**What this task involves**
Rewrite the records between the lines holding "Pick the 4.73" and "Click the bed", inclusive, as a numbered list, leaving out blank lines.

**Source records**

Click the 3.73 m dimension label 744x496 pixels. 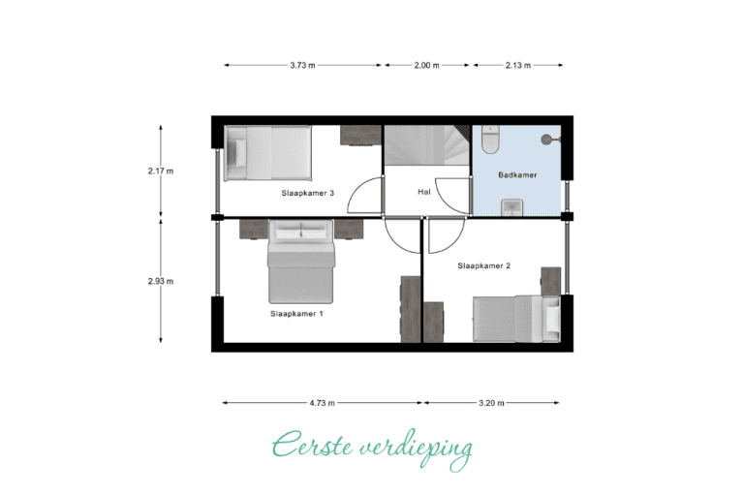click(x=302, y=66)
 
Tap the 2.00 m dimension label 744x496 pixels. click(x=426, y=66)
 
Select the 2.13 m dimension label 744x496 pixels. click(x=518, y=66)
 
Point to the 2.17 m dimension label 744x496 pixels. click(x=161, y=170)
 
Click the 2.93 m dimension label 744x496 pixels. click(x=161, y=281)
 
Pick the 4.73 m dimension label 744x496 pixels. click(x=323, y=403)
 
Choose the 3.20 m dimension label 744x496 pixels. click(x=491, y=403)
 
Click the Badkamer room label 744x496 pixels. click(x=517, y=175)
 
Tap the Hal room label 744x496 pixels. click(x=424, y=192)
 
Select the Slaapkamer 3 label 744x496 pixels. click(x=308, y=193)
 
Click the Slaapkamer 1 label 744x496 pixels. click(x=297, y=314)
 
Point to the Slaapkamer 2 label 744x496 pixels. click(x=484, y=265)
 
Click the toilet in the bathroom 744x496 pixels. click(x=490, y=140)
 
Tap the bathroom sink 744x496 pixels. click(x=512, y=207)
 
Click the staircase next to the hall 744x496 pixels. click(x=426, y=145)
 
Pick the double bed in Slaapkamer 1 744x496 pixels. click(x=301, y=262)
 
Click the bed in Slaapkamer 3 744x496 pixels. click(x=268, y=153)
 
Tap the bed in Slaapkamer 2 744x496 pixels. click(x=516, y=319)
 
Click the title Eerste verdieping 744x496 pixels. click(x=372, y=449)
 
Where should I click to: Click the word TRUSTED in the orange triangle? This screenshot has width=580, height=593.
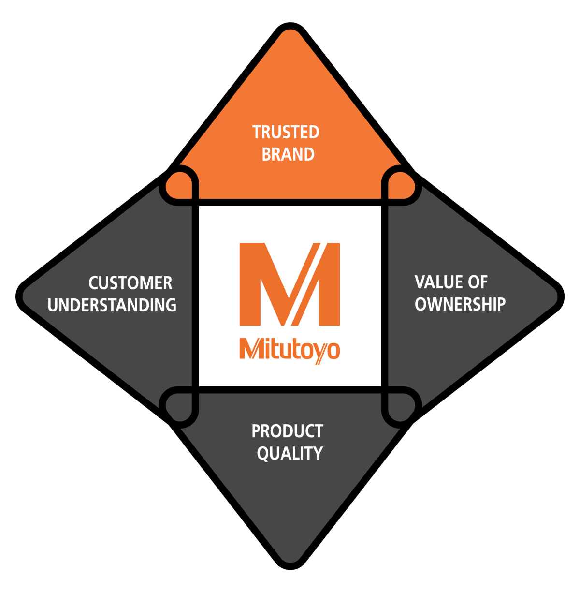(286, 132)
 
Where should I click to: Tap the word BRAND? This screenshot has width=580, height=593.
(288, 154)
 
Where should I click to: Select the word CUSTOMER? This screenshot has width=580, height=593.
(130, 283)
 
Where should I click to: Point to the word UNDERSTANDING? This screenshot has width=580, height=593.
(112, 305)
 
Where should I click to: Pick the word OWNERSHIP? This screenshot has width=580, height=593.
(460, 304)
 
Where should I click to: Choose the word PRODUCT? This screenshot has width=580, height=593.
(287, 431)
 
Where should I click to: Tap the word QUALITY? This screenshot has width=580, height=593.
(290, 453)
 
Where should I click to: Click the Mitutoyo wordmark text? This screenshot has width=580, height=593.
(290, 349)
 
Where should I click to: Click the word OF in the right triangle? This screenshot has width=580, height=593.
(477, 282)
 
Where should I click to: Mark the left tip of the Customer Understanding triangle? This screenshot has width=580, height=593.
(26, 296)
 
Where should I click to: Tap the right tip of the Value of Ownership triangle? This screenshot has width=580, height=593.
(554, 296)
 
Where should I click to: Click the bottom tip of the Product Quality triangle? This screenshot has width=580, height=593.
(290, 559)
--
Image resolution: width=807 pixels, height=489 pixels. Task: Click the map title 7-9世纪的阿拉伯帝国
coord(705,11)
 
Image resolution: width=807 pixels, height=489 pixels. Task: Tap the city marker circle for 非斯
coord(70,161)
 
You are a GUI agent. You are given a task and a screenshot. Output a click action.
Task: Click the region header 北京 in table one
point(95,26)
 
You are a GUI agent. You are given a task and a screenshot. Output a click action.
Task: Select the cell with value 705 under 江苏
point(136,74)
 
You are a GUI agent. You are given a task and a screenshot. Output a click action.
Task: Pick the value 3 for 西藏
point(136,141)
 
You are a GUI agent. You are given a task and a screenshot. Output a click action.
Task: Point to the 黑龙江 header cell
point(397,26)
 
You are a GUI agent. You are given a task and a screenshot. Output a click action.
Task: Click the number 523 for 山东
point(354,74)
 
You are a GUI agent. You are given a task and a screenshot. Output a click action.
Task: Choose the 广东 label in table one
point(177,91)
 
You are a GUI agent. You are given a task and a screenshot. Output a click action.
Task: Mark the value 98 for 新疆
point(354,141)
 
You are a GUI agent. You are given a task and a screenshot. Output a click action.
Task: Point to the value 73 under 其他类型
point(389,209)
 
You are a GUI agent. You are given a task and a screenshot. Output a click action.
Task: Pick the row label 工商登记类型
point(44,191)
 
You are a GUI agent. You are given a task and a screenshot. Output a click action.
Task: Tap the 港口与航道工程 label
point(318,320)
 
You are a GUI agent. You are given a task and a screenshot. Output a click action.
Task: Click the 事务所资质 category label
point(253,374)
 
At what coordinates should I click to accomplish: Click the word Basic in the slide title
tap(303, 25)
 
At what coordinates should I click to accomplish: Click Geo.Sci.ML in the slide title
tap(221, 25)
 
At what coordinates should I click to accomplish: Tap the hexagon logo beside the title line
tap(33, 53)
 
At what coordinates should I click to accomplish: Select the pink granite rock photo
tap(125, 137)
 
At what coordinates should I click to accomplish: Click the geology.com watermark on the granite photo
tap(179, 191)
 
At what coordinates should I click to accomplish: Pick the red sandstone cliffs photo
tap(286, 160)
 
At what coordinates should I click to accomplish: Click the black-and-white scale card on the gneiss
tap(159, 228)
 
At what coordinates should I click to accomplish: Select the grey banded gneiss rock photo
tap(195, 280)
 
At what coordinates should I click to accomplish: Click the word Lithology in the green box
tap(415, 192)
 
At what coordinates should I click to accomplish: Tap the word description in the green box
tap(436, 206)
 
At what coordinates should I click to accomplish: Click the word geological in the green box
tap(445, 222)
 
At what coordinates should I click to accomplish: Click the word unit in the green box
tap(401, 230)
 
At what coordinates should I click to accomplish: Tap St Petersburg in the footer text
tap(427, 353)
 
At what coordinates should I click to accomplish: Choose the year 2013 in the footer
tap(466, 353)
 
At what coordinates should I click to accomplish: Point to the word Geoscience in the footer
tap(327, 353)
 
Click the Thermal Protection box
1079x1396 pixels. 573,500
--
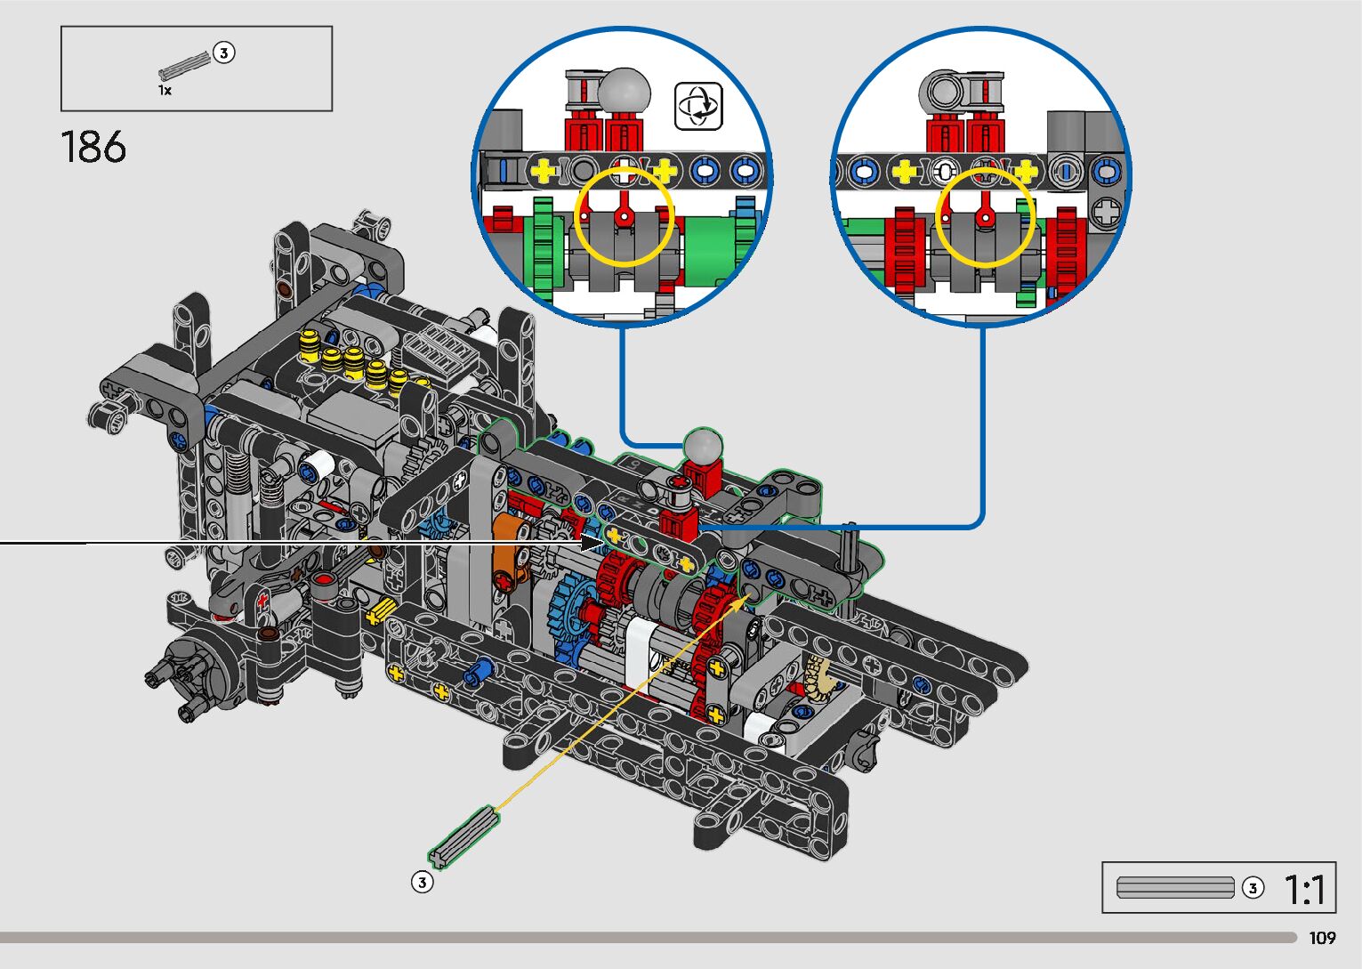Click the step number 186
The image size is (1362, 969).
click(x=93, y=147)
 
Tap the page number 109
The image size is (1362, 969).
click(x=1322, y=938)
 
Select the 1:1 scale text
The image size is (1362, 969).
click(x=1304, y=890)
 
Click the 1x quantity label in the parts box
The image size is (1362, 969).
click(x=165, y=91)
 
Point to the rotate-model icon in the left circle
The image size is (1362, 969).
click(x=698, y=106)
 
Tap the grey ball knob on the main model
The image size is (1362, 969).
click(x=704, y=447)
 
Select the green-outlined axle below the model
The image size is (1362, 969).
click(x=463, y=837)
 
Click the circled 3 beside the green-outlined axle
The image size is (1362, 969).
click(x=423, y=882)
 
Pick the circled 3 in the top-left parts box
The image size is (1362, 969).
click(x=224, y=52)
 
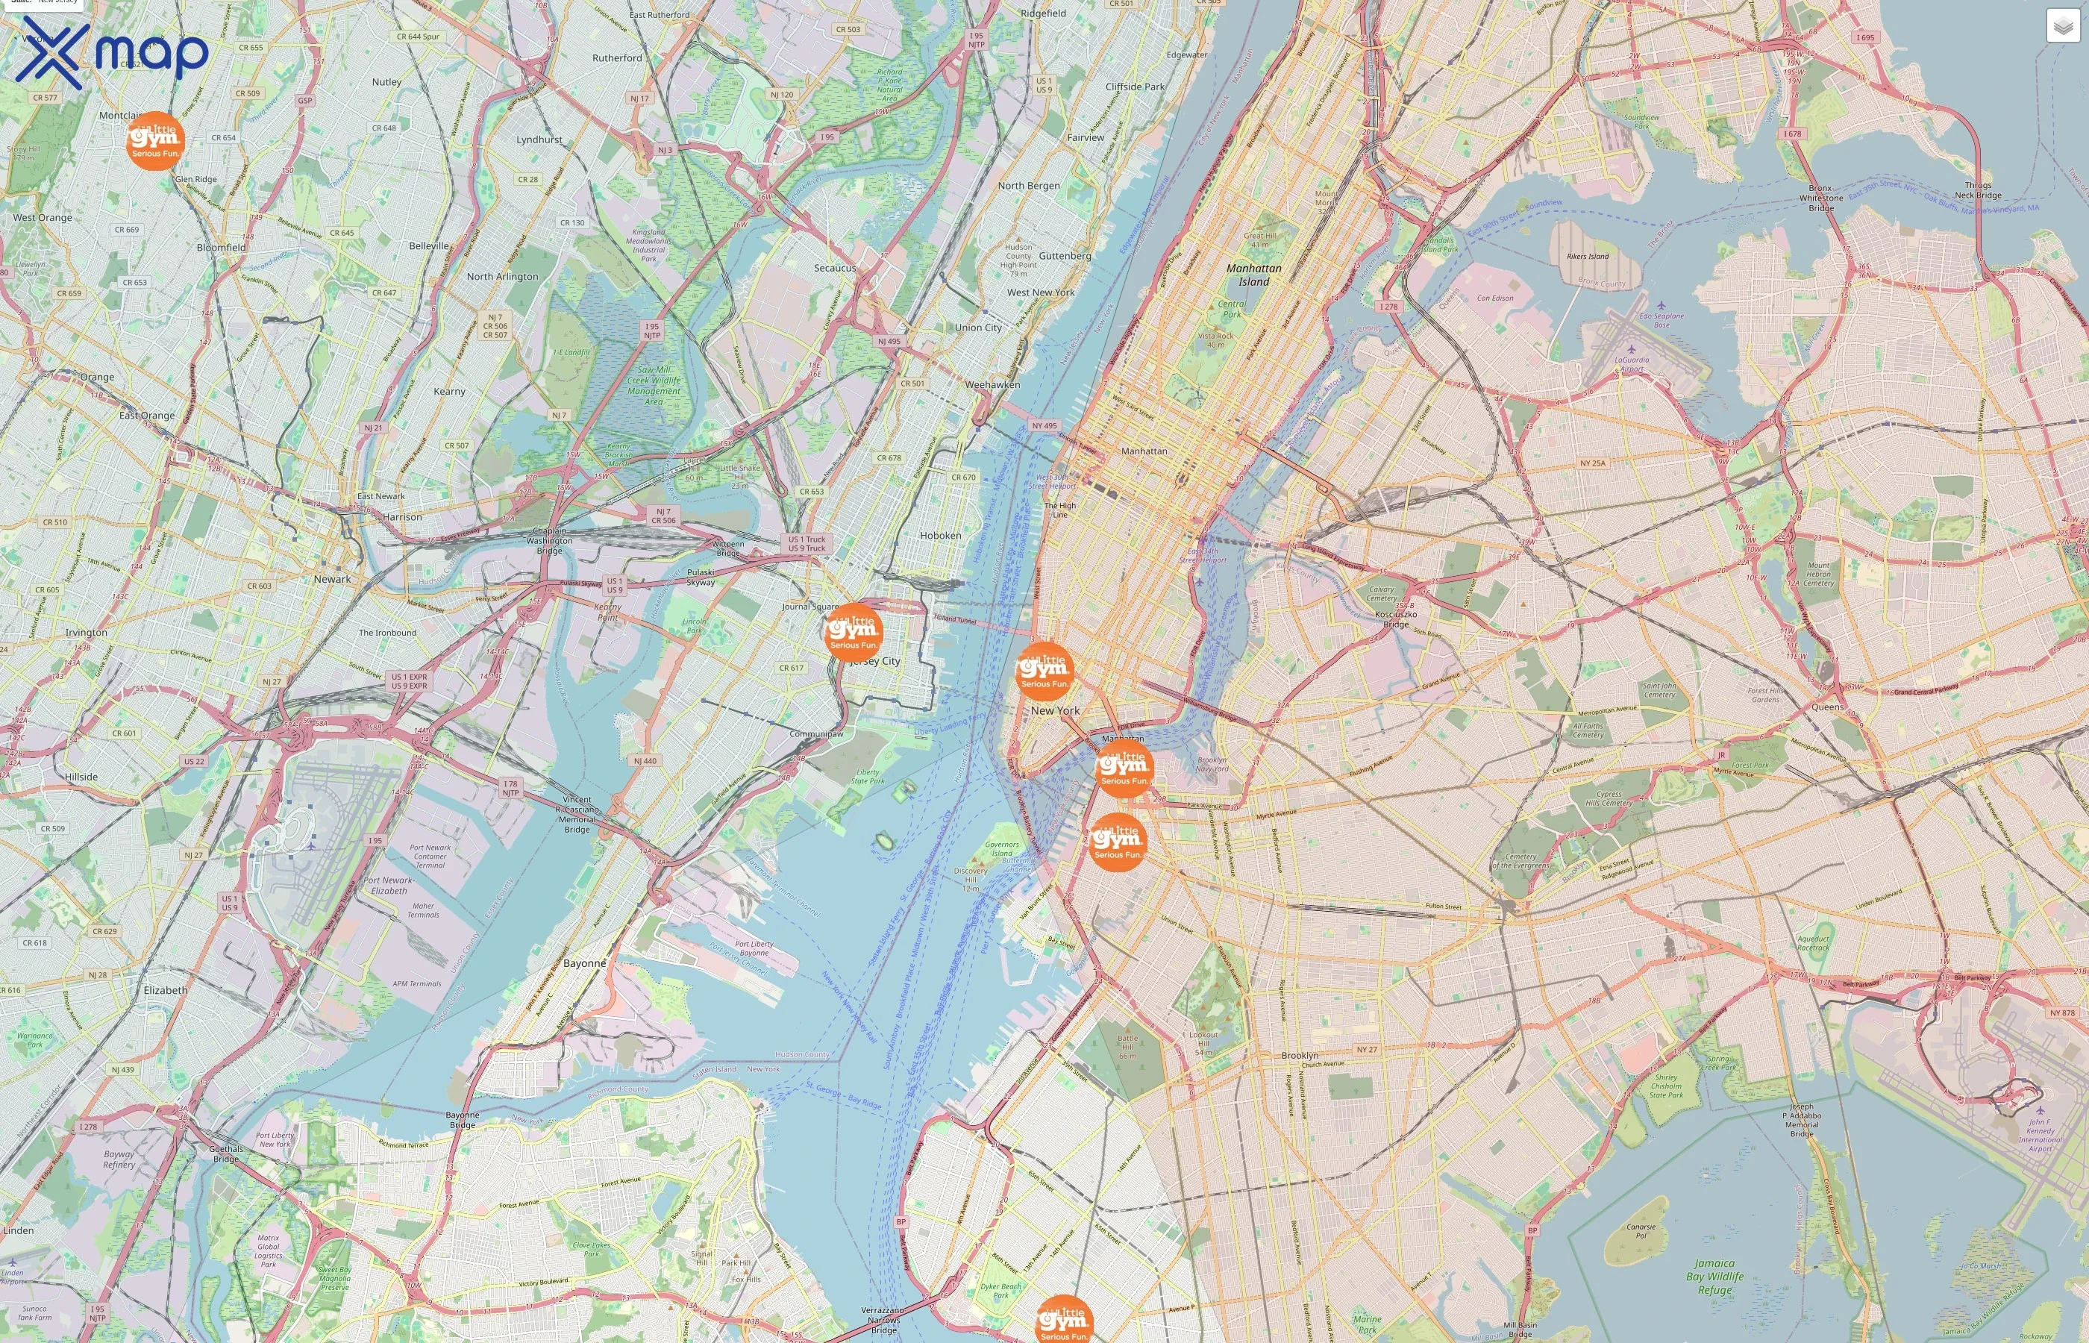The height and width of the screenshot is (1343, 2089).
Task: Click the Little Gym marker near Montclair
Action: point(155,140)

**Answer to the exercise**
1. Pick the 4.73 m dimension label 744x496 pixels. click(x=323, y=403)
2. Choose the 3.20 m dimension label 744x496 pixels. click(x=491, y=403)
3. Click the Badkamer room label 744x496 pixels. click(x=517, y=175)
4. Tap the Hal room label 744x496 pixels. click(x=424, y=192)
5. Select the Slaapkamer 3 label 744x496 pixels. click(x=308, y=193)
6. Click the Slaapkamer 1 label 744x496 pixels. click(x=297, y=314)
7. Point to the Slaapkamer 2 label 744x496 pixels. click(x=484, y=265)
8. Click the toilet in the bathroom 744x496 pixels. click(x=490, y=140)
9. Tap the bathroom sink 744x496 pixels. click(x=512, y=207)
10. Click the staircase next to the hall 744x496 pixels. click(x=426, y=145)
11. Pick the double bed in Slaapkamer 1 744x496 pixels. click(x=301, y=262)
12. Click the bed in Slaapkamer 3 744x496 pixels. click(x=268, y=153)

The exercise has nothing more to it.